Freitag, 5. Juni 2015

Lost River

Bei manch einem Schauspieler ahnt man früh, dass er einstweilen ins Regiefach wechseln müssen wird, um sein ganzes künstlerisches Potenzial zu entfalten. Ryan Gosling ist seit jeher ein solcher Fall gewesen und hat diese Ahnung nun bereits 34-jährig bestätigt. Wenig verwunderlich, dass in seinem Filmemacherdebüt Lost River die bisherigen Regisseure seiner eigenen Darstellerkarriere kräftig herumgeistern. Um genau zu sein, ist das Werk nicht alleine ein Quasi-Konglomerat von Refn, Cianfrance und Clooney, sondern ein Film, wie ihn die Charaktere Goslings vielleicht kollaborativ hergestellt hätten. Vermischt mit seiner eigenen Persönlichkeit sind auch Figuren wie der namenlose Fahrer (Drive), Bankräuber Luke (Place Beyond thePines) und Drogenschmuggler Julian (Only God Forgives) zwischen den Zeilen omnipräsent.

Tatsächlich verbleibt Gosling selbst hinter der Kamera von Lost River. Noch ungewöhnlicher für einen umgelernten Regisseur ist allerdings, dass sein Erstling auf das sonst obligatorische Schaulaufen namhafter DarstellerkollegInnen weitgehend verzichtet. Natürlich darf Lebensgefährtin Eva Mendes in einem gewichtigen Nebenpart nicht fehlen und sicherlich ist auch die großartige Saoirse Ronan längst kein Geheimtipp mehr. Die Hauptrollen besetzt Gosling jedoch mit eher unbekannten, nicht minder hervorragenden Akteuren. Christina Hendricks (aus "Mad Men") spielt so etwas wie die Protagonistin des Films. Als alleinerziehende Mutter zweier Söhne bemüht sie sich, die Pfändung und den Abriss des eigenen Hauses zu verhindern. In ihrem gottverlassenen Örtchen des Mittleren Westens gehört die kleine Familie ohnehin zu den letzten verbliebenen Bewohnern. In seinen Streifzügen durch die Nachbarschaft gerät der ältere Sohn an eine Gang, die über die Ruinen einer besseren Zeit herrscht. Unterdessen ist die Mutter gezwungen, in einem zwielichtigen Nachtclub anzuheuern.

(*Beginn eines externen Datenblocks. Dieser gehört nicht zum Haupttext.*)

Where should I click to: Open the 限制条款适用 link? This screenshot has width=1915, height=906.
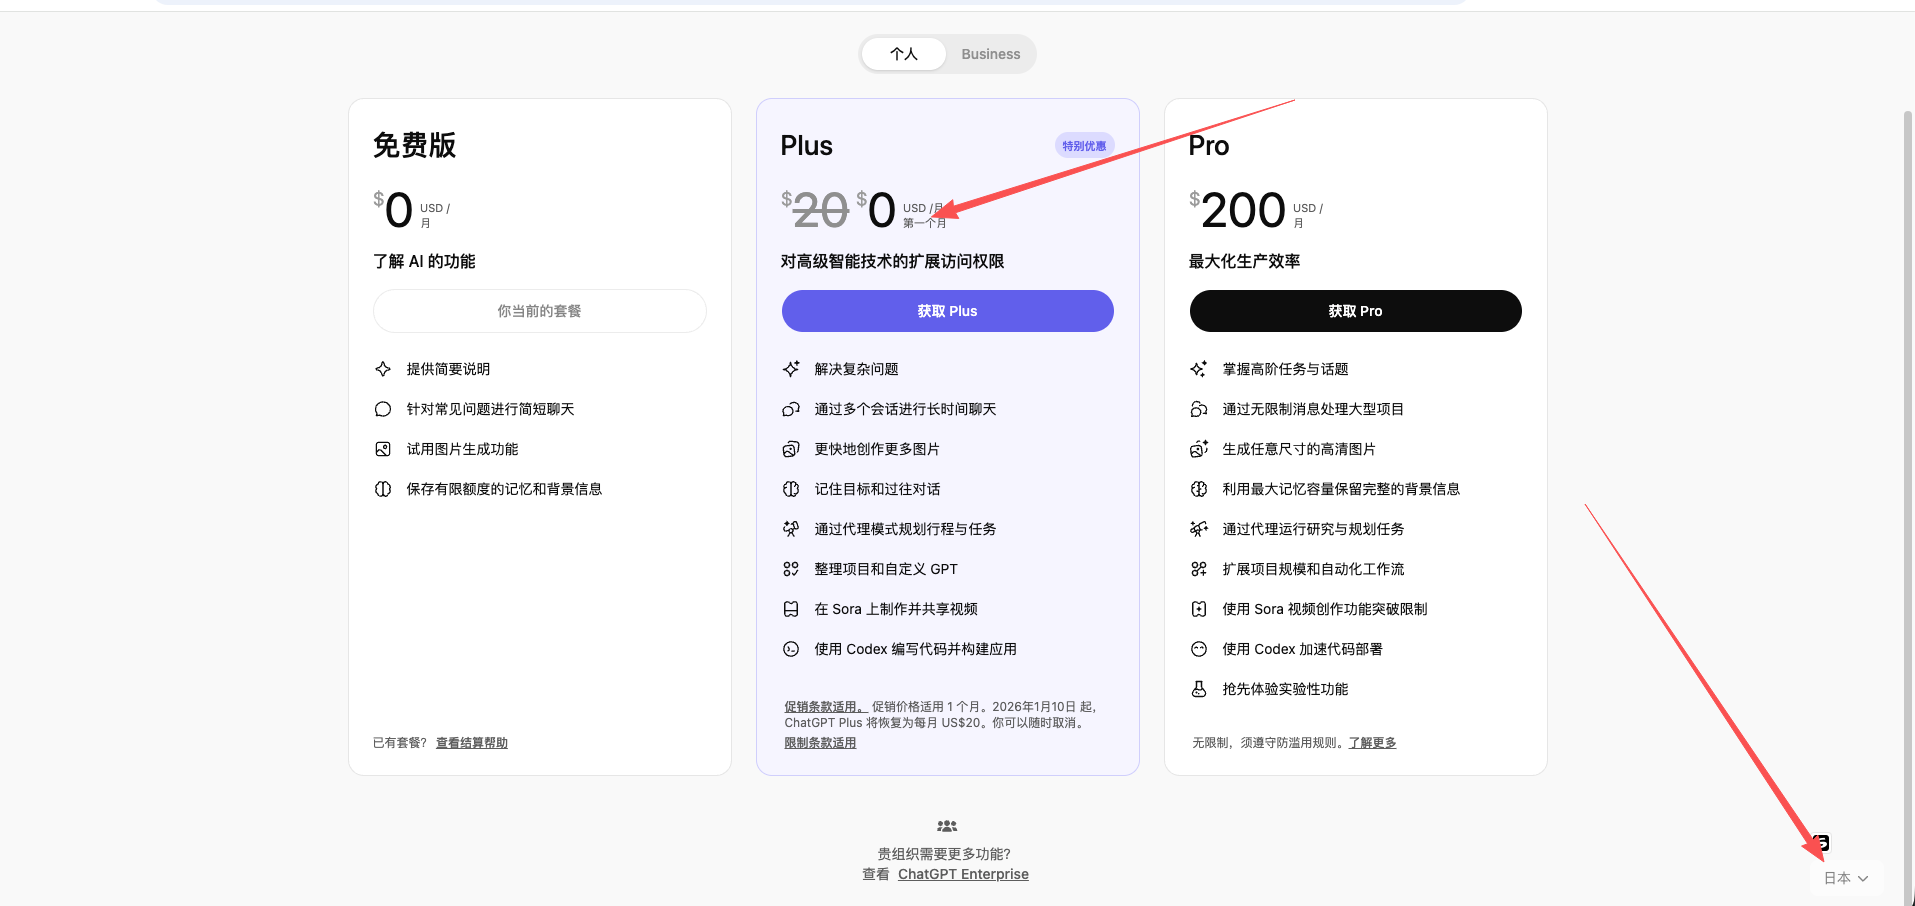point(819,742)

Bereits die erste Filmszene, die kaum dreißigsekündige Vortitelsequenz, in der ein kleiner Junge der jüngere Sohn der Protagonistin weinend vor dem Haus umherirrt, gibt den Ton von Lost River vor. Dass der Film eigentlich "How to Catch a Monster" heißen sollte, hätte der Furcht des Kleinen vor dem Bösen Rechnung getragen, die sich als durchaus berechtigt erweisen wird. Die (dennoch nicht verkehrte) Titeländerung stellt offenbar den einzigen Kompromiss dar, den Gosling eingegangen ist. Ansonsten darf er sich in der Adaption seines eigenen Drehbuches sichtlich austoben: Durchgestylte Kameraeinstellungen, eine assoziative Montage und atmosphärische Klänge erzeugen eine artifizielle Düsternis mit hoher Sogwirkung. Bei diesen abgründigen Stilisierungen nicht an Lynch, Cronenberg und eben Refn zu denken, ist kaum möglich.

Wer an einen Film den Anspruch stellt, sich (im Wortsinne:) zu verstehen zu geben, der wird an Lost River verzweifeln. Doch genauso wenig wie jedes (nicht nur filmische) Kunstwerk verstanden werden will geschweige denn: richtig verstanden werden , ist auch die Forderung einer schließlichen Klarheit kein selbstverständlicher Rezipientenwunsch. Zugegeben: Dieser Wunsch ist weit verbreitet und lässt einen gewissen Konsens in der Ablehnung eines betont künstlerischen Kinos verständlich erscheinen. Das räumt aber keineswegs die Bizarrheit dieser Forderung an den fiktionalen Film (und überhaupt die Kunst) aus. Übrig bleibt letztlich die Frage nach der Konzessionsbereitschaft des Zuschauers und damit die nicht unerhebliche Diskrepanz zwischen einer Priorisierung von Unterhaltung oder Herausforderung. Insofern fordert Lost River seinerseits: ein Einlassen auf seine Erzählung und eine Zufriedenheit ohne Erklärung. Wer dazu bereit ist, wird zwangsläufig auch unterhalten und zwar grandios.